Find A Way

Lindbergh Find a Way

A new week has begun, and with it comes another opportunity to emphasize QIC’s exclamation of the week: Find a Way.  While perhaps a bit clichéd, the term still holds valuable meaning – describing our desire to see associates (individually and collectively) take initiative to consistently prevail over challenges and obstacles on behalf of our clients or company.  This requires an intelligent, rational approach which sometimes is outside the realm of normal processes.

Finding a way means responding to every situation with an attitude of resourcefulness, taking personal responsibility to see things through to a successful conclusion.  A perfect example of “Finding a Way” is the transatlantic flight of Charles Lindbergh – who on this day in 1927 took off from Roosevelt Field on Long Island, New York at 7:52 a.m. – attempting to become the world’s first to complete a solo flight across the Atlantic.

The flight was the result of a competition with a $25,000 payoff, and Lindbergh ordered a small monoplane, which he configured to his own design.  He named the aircraft the Spirit of St. Louis in tribute to his sponsor, the St. Louis Chamber of Commerce. 

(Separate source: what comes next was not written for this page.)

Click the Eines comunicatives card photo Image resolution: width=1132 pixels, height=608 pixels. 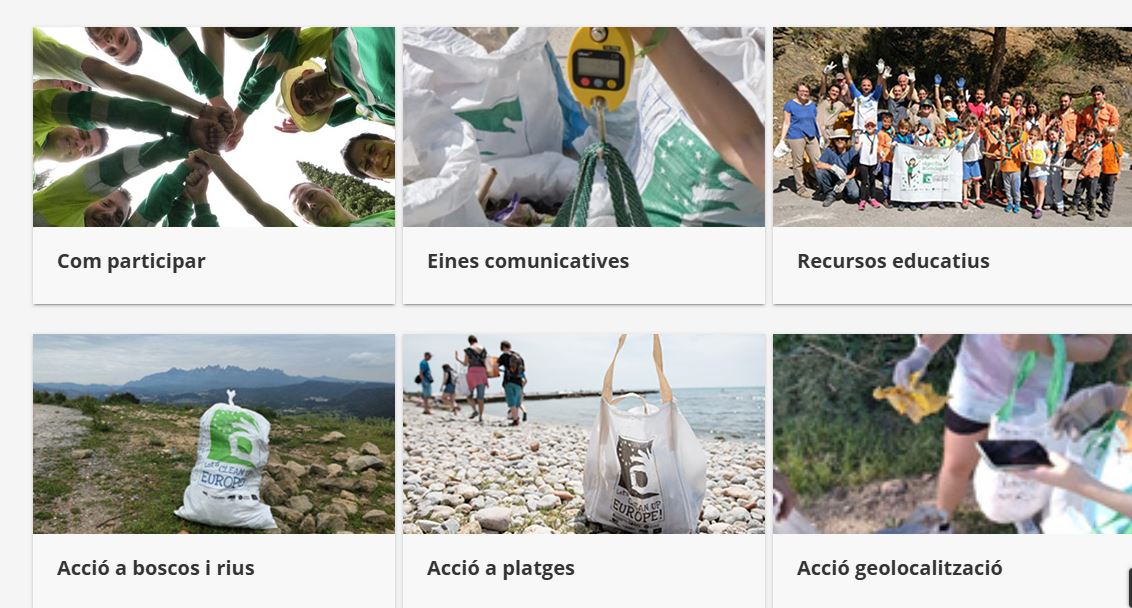coord(584,127)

The plane lifted off the runway in the rain and fog and, because it was so heavy with fuel, barely cleared the telephone wires at the end of the field.  Lindbergh’s route took him on a northeasterly heading to Newfoundland, and then across the North Atlantic.  He battled fatigue as he slowly made his way toward Paris, France.  After 33-1/2 hours in the air, he touched down at Le Bourget field.  The distance flown was 3,610 miles – an incredible feat in 1927.

Just twenty-five years after the invention of powered, fixed-wing flight, Lindbergh had overcome engineering, logistical, and physical obstacles to be successful.  He had to find a way – and he did.

Admittedly, our daily challenges don’t come close to a transatlantic, solo flight in a single-engine, fabric-covered aircraft (but sometimes they may seem to!).  With a positive, open-minded approach, you might be surprised how many times you will Find A Way.